ECLI:NL:RBZWB:2025:5163
Rechtbank Zeeland-West-Brabant
- Eerste aanleg - enkelvoudig
- J.A. Braber-Riemens
- Rechtspraak.nl
Beoordeling van de WOZ-waarde van een appartement in Oisterwijk
In deze uitspraak van de Rechtbank Zeeland-West-Brabant, gedaan op 6 augustus 2025, wordt het beroep van belanghebbende tegen de uitspraak op bezwaar van de heffingsambtenaar van de gemeente Oisterwijk beoordeeld. De heffingsambtenaar had de waarde van de onroerende zaak, een appartement, vastgesteld op € 435.000 per 1 januari 2023, wat leidde tot een aanslag in de onroerendezaakbelastingen voor het jaar 2024. Belanghebbende, eigenaar van het appartement, had bezwaar gemaakt tegen deze waardevaststelling, maar de heffingsambtenaar verklaarde het bezwaar ongegrond.
De rechtbank heeft het beroep op zitting behandeld op 20 mei 2025, waarbij belanghebbende werd bijgestaan door enkele personen. De rechtbank beoordeelt of de uitspraak op bezwaar voldoende gemotiveerd is en of de waarde van de woning te hoog is vastgesteld. Belanghebbende stelt dat de waarde maximaal € 424.000 zou moeten zijn, terwijl de heffingsambtenaar de waarde verdedigt op € 435.000. De rechtbank concludeert dat het beroep van belanghebbende niet slaagt, omdat de uitspraak op bezwaar voldoende gemotiveerd is en de waarde niet te hoog is vastgesteld.
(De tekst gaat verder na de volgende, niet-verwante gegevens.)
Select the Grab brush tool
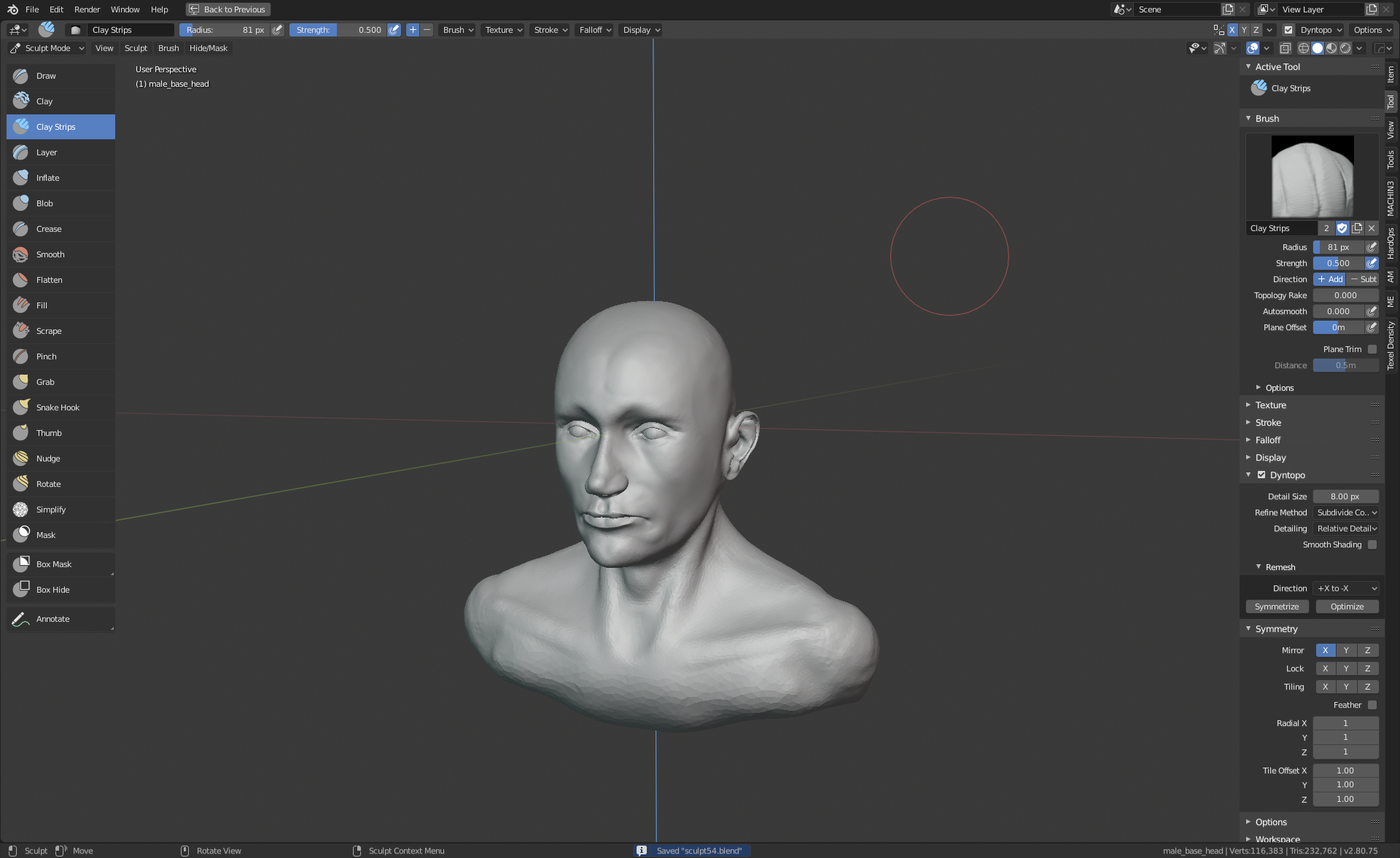The width and height of the screenshot is (1400, 858). pos(45,382)
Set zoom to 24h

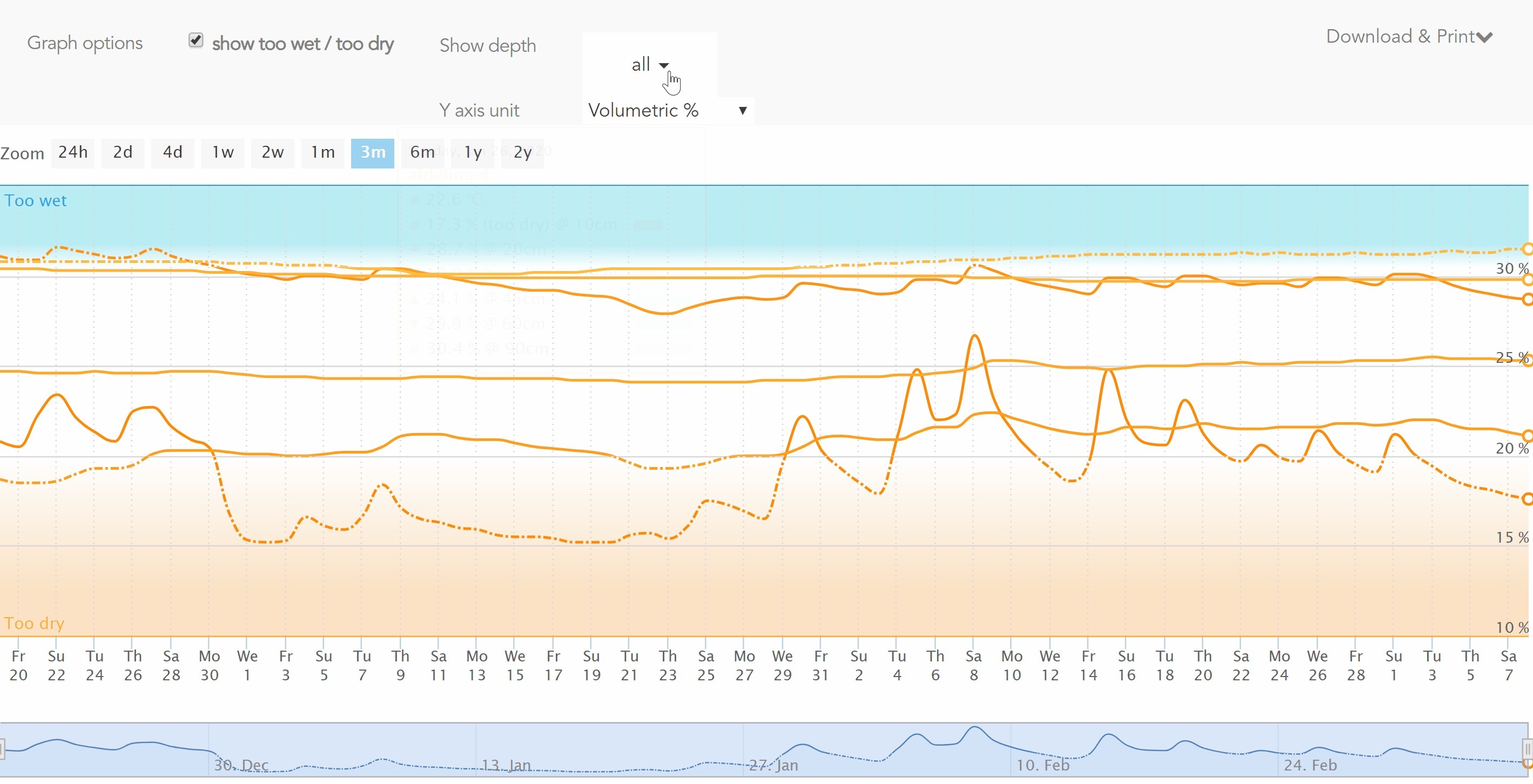[72, 153]
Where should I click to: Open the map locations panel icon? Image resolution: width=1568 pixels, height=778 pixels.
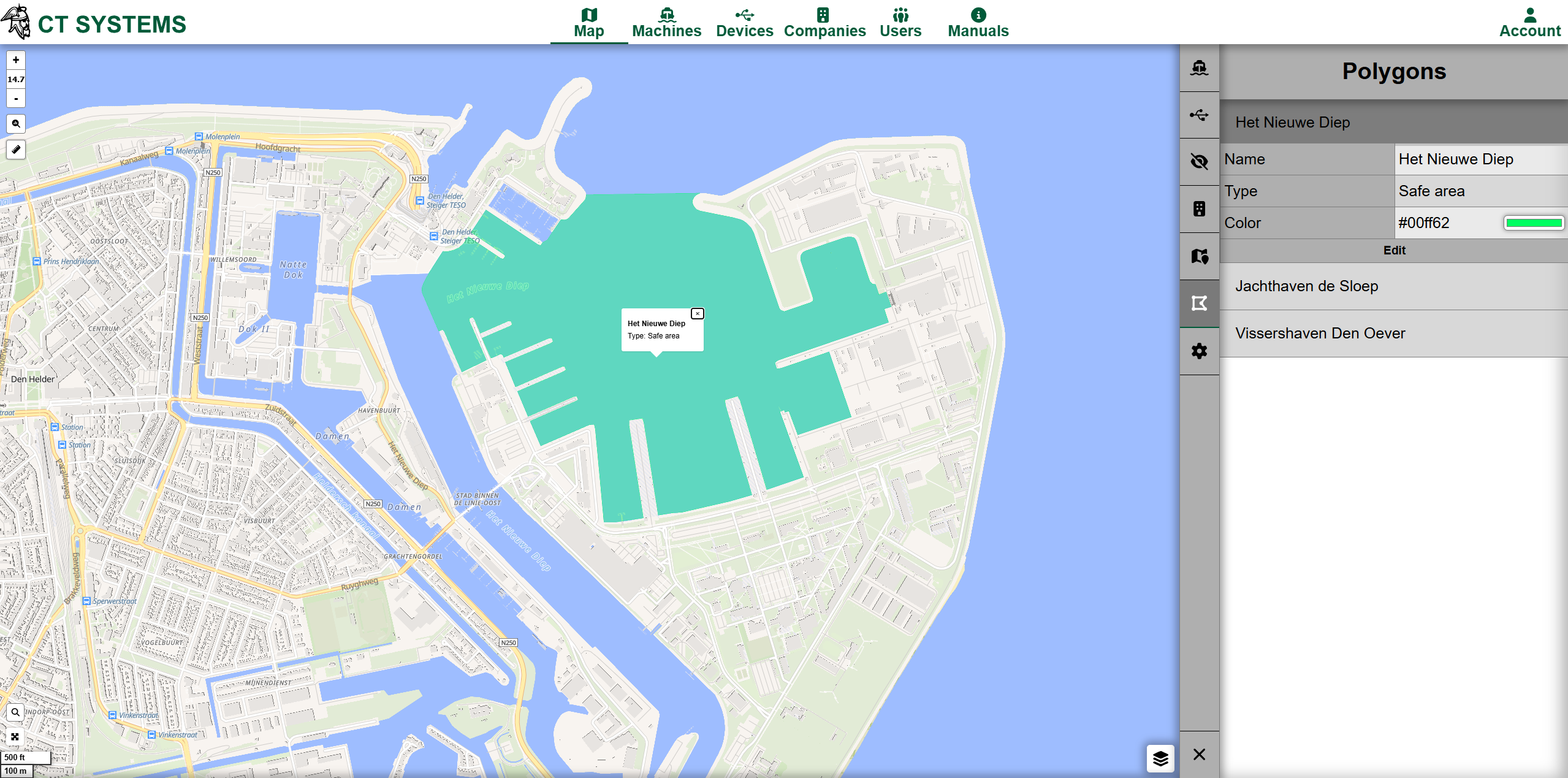click(x=1200, y=255)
De rechtbank legt uit dat de waarde van de woning is bepaald aan de hand van de vergelijkingsmethode, waarbij de verkoopprijzen van vergelijkbare woningen zijn gebruikt. De rechtbank oordeelt dat de referentiewoningen voldoende vergelijkbaar zijn en dat de heffingsambtenaar zijn waardevaststelling voldoende heeft onderbouwd. Het beroep op het gelijkheidsbeginsel wordt afgewezen, omdat belanghebbende niet aannemelijk heeft gemaakt dat er sprake is van ongelijke behandeling van gelijke gevallen. De rechtbank verklaart het beroep ongegrond, wat betekent dat de WOZ-waarde en de aanslag OZB gehandhaafd blijven.